Material shown START

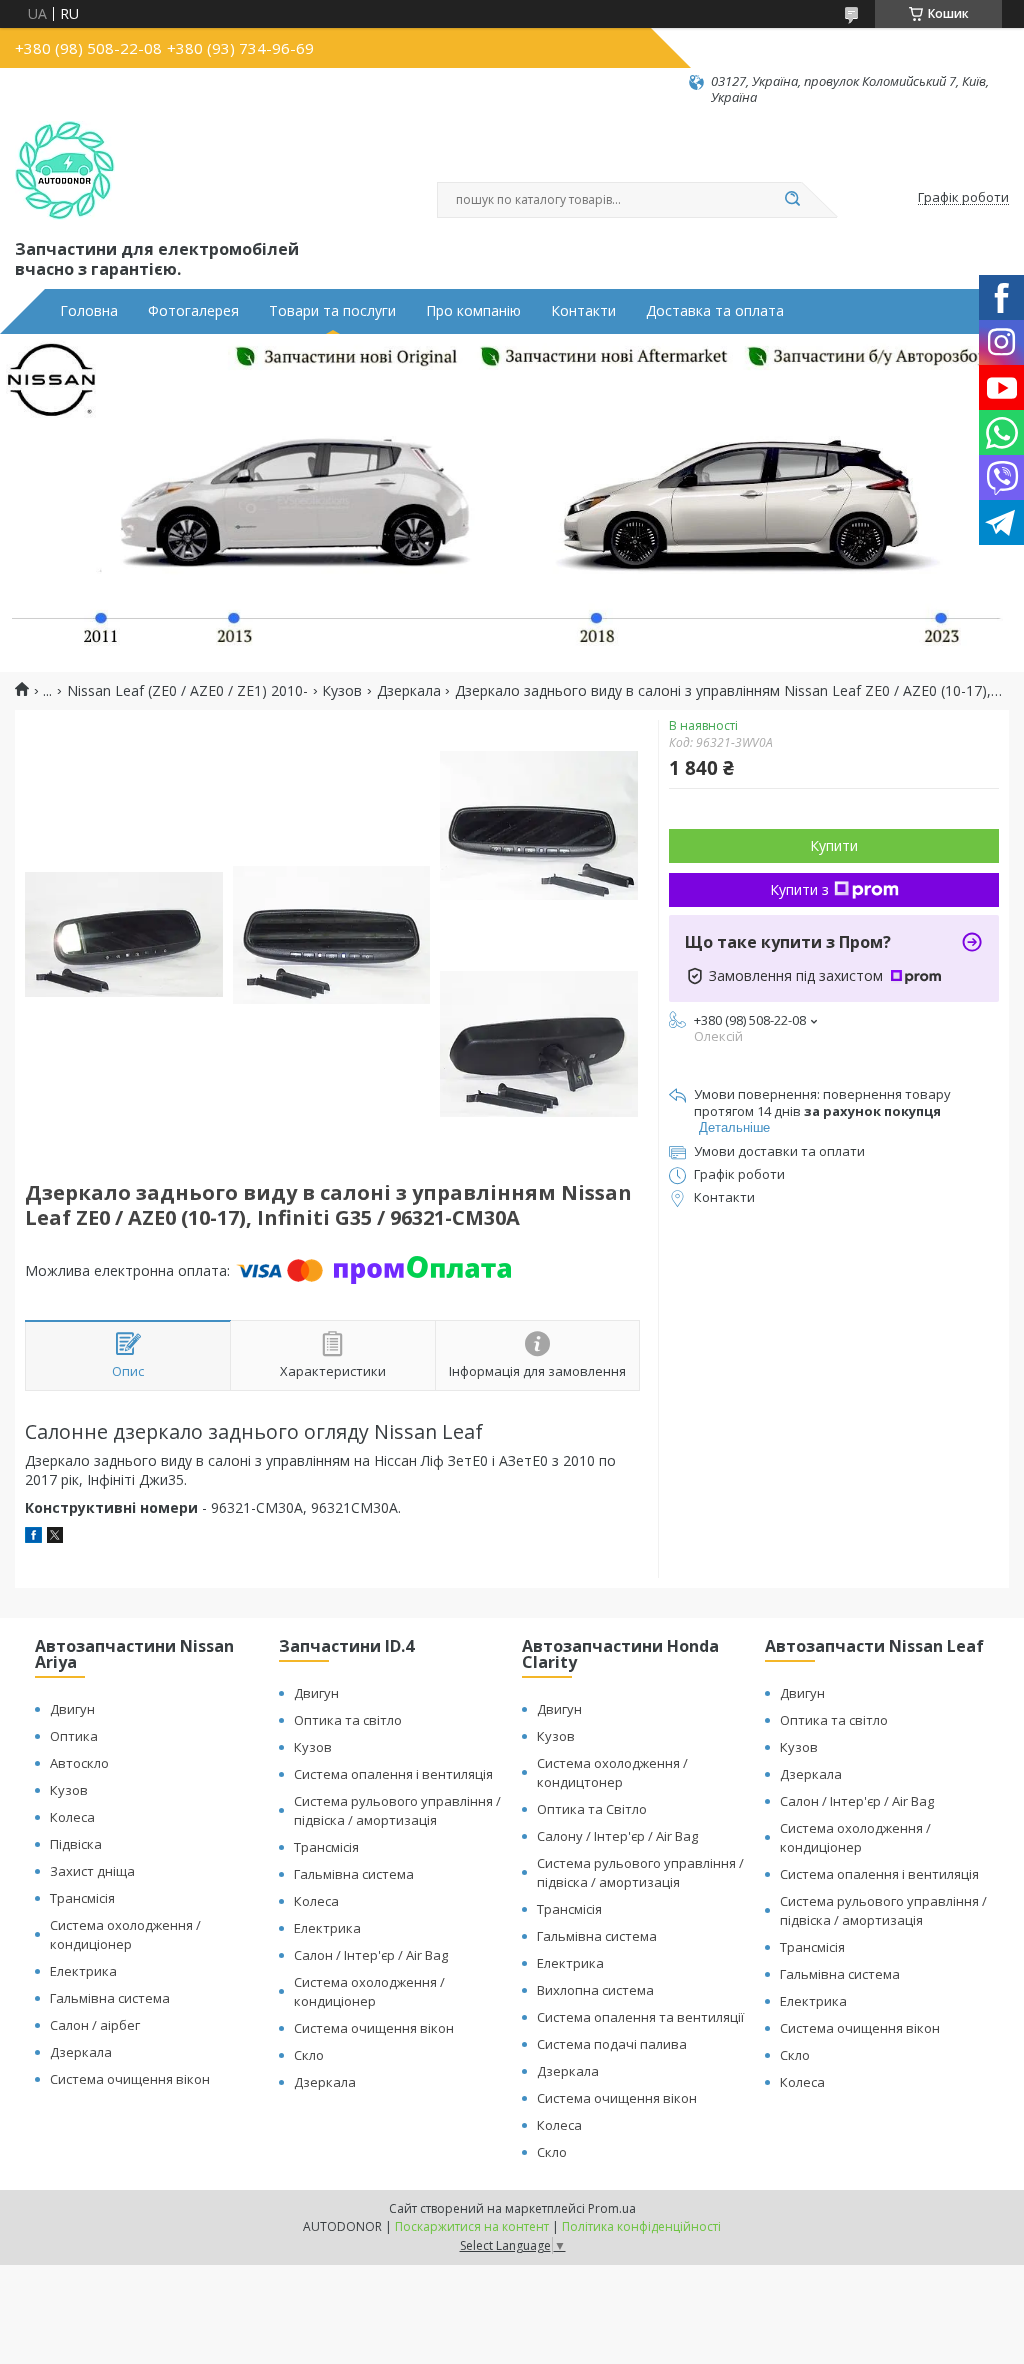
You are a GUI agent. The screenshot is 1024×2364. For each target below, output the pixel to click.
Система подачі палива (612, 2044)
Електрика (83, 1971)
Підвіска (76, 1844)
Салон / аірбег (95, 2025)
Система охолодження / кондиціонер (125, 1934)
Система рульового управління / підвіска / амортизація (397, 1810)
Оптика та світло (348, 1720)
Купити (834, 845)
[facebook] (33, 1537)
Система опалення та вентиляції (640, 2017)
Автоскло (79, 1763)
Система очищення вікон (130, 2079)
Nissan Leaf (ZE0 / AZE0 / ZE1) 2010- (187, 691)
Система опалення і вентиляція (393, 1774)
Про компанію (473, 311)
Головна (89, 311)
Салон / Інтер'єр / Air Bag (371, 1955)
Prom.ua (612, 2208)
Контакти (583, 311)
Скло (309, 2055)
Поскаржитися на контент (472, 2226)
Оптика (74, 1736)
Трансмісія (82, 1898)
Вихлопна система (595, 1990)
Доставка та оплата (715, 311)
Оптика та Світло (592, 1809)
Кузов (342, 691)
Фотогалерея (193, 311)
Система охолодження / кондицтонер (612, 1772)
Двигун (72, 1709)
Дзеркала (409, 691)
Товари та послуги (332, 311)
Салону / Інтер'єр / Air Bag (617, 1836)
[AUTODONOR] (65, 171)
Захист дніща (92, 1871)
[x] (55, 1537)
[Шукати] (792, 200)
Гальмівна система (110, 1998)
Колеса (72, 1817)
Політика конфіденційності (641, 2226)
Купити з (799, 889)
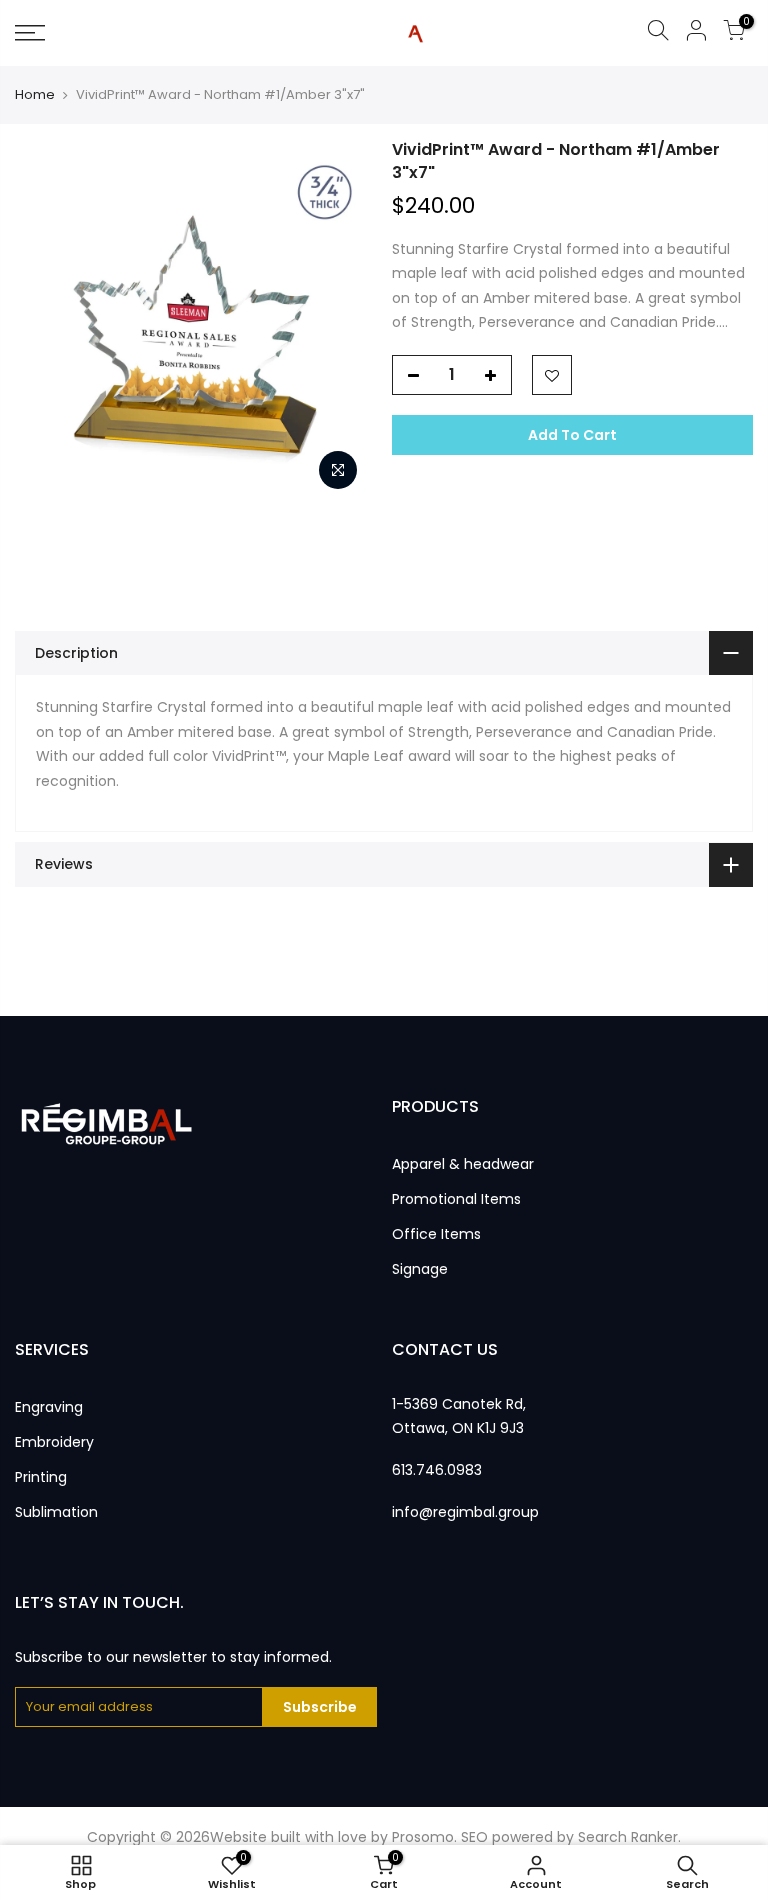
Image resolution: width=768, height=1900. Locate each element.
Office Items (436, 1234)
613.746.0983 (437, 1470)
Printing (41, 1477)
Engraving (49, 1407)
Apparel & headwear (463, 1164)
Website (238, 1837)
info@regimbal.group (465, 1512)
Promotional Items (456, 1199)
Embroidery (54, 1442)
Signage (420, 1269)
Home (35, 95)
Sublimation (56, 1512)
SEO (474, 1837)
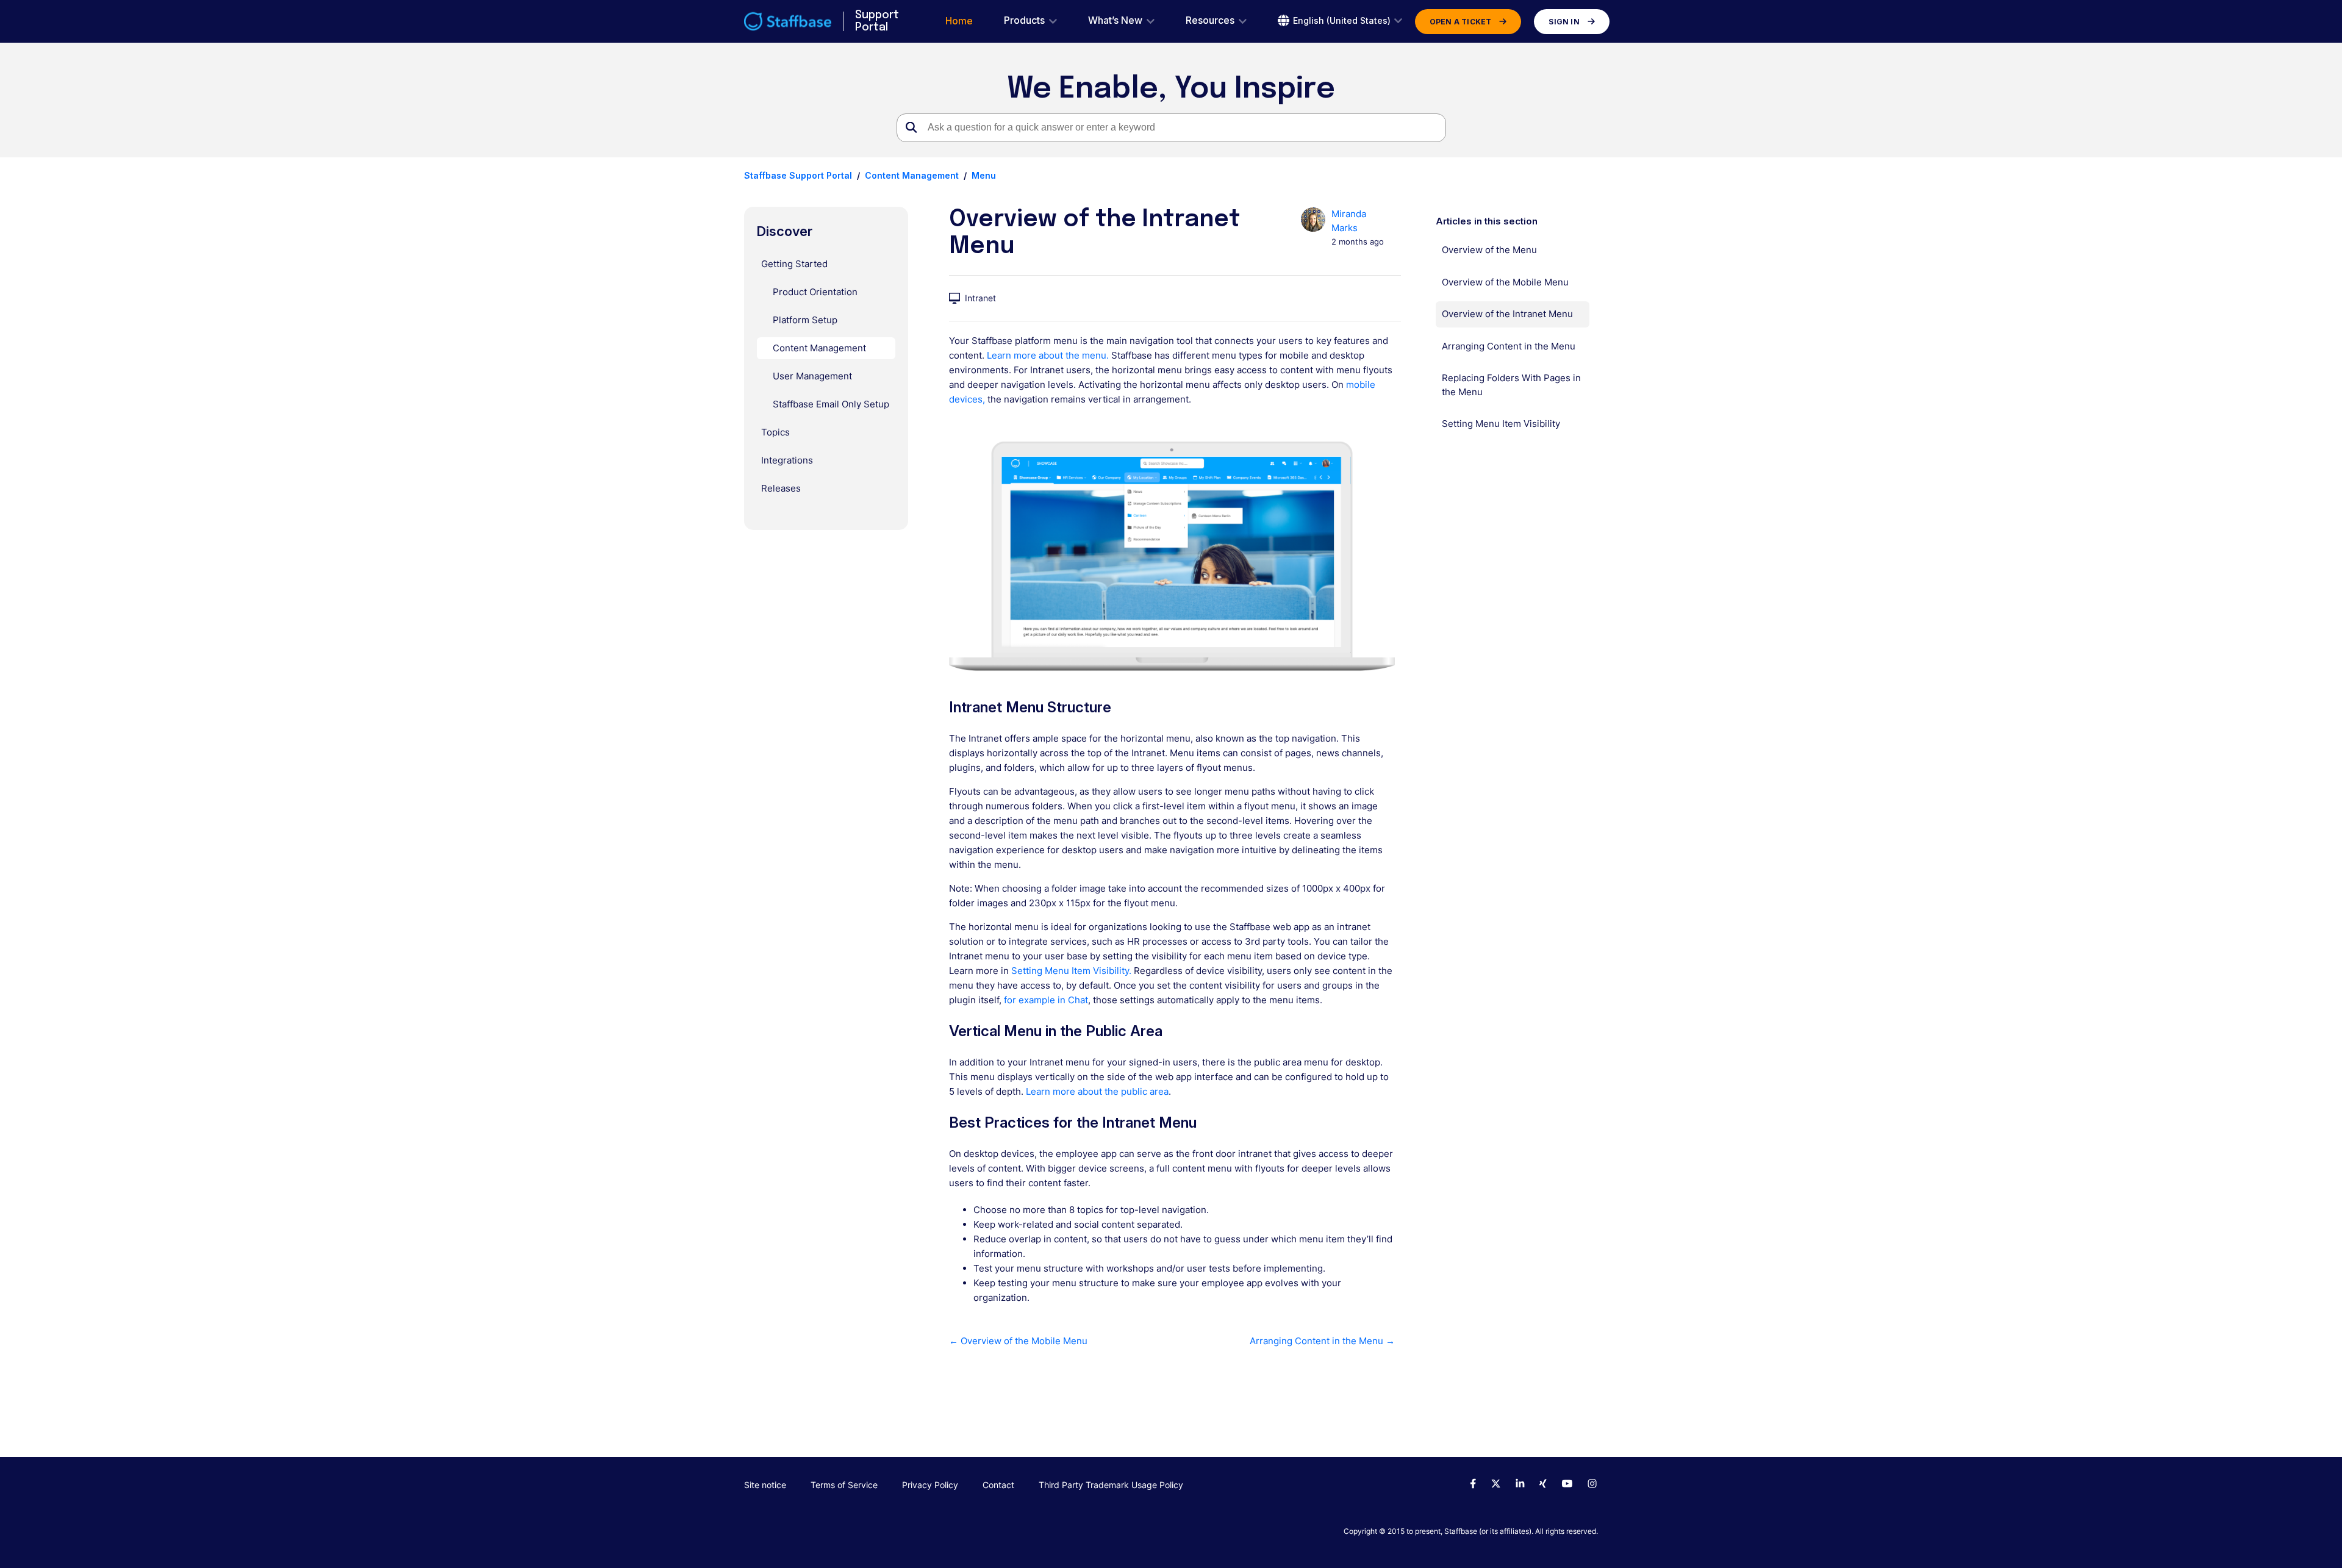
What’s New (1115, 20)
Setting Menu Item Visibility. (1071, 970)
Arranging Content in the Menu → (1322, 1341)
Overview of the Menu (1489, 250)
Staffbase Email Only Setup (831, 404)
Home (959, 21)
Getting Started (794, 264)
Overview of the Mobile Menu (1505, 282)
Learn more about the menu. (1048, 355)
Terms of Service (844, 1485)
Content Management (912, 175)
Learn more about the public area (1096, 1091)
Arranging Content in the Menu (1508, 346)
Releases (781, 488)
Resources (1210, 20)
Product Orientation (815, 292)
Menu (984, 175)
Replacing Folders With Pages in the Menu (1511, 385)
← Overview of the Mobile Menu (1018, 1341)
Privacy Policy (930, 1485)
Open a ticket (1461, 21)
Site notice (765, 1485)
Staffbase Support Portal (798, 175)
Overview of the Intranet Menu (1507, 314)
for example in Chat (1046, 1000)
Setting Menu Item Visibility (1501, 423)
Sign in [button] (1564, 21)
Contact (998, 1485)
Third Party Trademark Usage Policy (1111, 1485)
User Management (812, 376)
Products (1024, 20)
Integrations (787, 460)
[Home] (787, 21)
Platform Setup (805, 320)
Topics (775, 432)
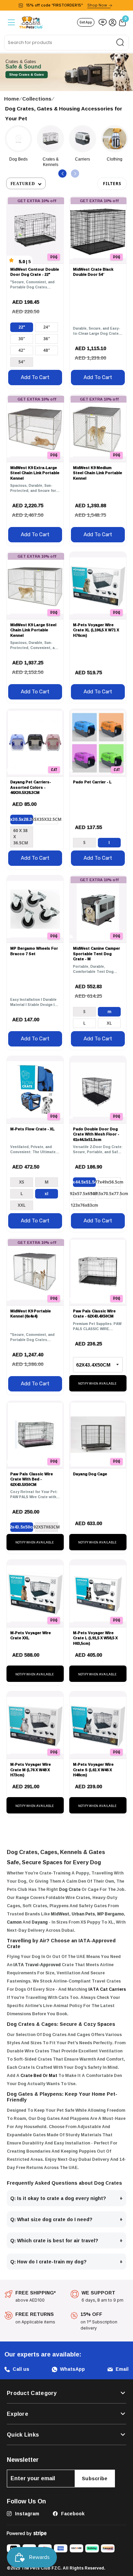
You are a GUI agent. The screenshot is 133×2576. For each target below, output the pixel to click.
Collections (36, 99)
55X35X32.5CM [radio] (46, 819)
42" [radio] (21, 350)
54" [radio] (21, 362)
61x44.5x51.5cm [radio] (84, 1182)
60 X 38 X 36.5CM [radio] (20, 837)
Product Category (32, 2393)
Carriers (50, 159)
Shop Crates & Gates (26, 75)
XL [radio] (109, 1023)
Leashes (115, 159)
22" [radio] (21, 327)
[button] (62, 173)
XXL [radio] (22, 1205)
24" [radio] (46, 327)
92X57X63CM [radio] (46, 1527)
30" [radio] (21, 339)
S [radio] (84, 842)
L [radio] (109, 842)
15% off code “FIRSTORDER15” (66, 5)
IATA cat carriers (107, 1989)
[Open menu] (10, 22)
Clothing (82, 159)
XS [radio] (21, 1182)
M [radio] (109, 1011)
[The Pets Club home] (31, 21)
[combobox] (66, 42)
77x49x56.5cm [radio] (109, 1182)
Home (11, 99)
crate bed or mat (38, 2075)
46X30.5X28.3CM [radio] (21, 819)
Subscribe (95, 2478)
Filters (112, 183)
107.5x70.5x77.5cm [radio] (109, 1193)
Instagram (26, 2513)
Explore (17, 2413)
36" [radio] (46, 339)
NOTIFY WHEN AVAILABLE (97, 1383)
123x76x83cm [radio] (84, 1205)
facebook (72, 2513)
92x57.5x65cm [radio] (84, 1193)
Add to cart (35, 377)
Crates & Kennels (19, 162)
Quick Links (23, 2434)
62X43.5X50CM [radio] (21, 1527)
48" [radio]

Material shown END

What is expected:
Only a number is expected here: the count of lines with the string "Mobile" in the material above.

Task solution:
2